Texto do documento →

A origem da festa da Páscoa talvez seja um ritual de pastores nômades: com o sangue de um cordeiro (ou cabrito), colocado na entrada do curral ou da casa, esperava-se a proteção dos males (demônios? invasores?). Em Israel, pastores nômades e agricultores sedentários misturavam-se (não sem conflitos, cf. Gn 4), assim coincide a festa dos pastores com a festa dos agricultores na primavera, a festa dos “pães ázimos” (pães sem fermento por sete dias; v. 8). De fato, páscoa e ázimos são duas festas originariamente distintas: a festa dos ázimos começou a ser celebrada pelos agricultores somente em Canaã e só foi unida à festa da páscoa depois da reforma de Josias (2Rs 22-23). A origem destas duas festas está em tempos remotos, seu conteúdo natural (rebanho, pães de trigo) ganha depois um sentido histórico: a comemoração da libertação do Egito. Assim, a ligação entre a páscoa, a décima praga e a saída do Egito é apenas ocasional: esta saída aconteceu por ocasião da festa.

Ouvimos hoje a primeira parte das instruções do Senhor. Até o v. 11 se lê como ritual de cerimônia que se deve observar ao celebrar a páscoa: qualidade do animal, os que vão comê-lo, como prepará-lo, data exata e hora do dia.

A origem da palavra “Páscoa” (hebraico: pesah) é desconhecida; a explicação tradicional é que significa “passagem” (cf. v. 13.23.27; o verbo hebraico pasahsignifica “passar ou saltar por cima”). A passagem do ano que, na época, começava na primavera (v. 2: “o começo dos meses… o primeiro mês do ano”) torna-se a “passagem do Senhor” (v. 11). O primeiro mês da primavera no hemisfério norte chamava se Abib no antigo calendário (Dt 16,1), ou Nisan no calendário pós-exílio de origem babilônica. O dado supõe um calendário estabelecido com um ano que começa na primavera (nisan); diferente do que faz o ano começar no outono.

Falai a toda a comunidade dos filhos de Israel, dizendo: ‘No décimo dia deste mês, cada um tome um cordeiro por família, um cordeiro para cada casa. Se a família não for bastante numerosa para comer um cordeiro, convidará também o vizinho mais próximo, de acordo com o número de pessoas. Deveis calcular o número de comensais, conforme o tamanho do cordeiro (vv. 3-4).

Material fornecido →
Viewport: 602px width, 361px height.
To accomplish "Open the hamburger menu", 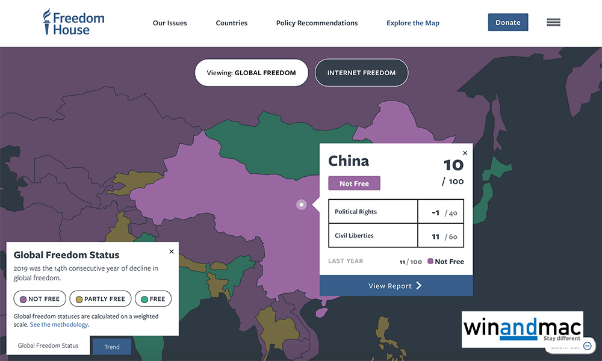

Problemas a resolver →
1 – Liste todos os aspectos da cerimônia que o texto sobre a Páscoa enumera ao descrever as instruções até o v. 11.
2 – Prossiga o texto sobre a Páscoa a partir do ponto em que ele termina.

Respostas em ordem →
1 –
- qualidade do animal
- os que vão comê-lo
- como prepará-lo
- data exata
- hora do dia

2 –
O filósofo judaico Martin Buber (1878-1965) comparou a sociedade egípcia com uma pirâmide e a comunidade israelita com uma fogueira de acampamento. Enquanto a sociedade egípcia é hierarquia (pirâmide) e opressão, a “comunidade dos filhos de Israel” é comunitária (fogueira), “convidará também o vizinho” (v. 4) evitando também o desperdício. A festa deve ter caráter familiar. A ceia pascal prepara os israelitas para décima e última praga que resultará na libertação da escravidão.

No calendário de Dt 16,1s, ovelhas e bois são sacrificados no templo de Jerusalém, conforme a concentração do culto na capital, que o rei Josias promoveu (622 a.C.).

O cordeiro será sem defeito, macho, de um ano. Podereis escolher tanto um cordeiro, como um cabrito: e devereis guardá-lo preso até ao dia catorze deste mês. Então toda a comunidade de Israel reunida o imolará ao cair da tarde (vv. 5-6).

O cordeiro será sem defeito, porque para uma festa religiosa se deve oferecer o melhor. “Até ao dia catorze… ao cair da tarde”, ou seja, antes que comece o dia 15 ao pôr-do-sol (em Israel, um novo dia não começa a meia noite, mas na véspera).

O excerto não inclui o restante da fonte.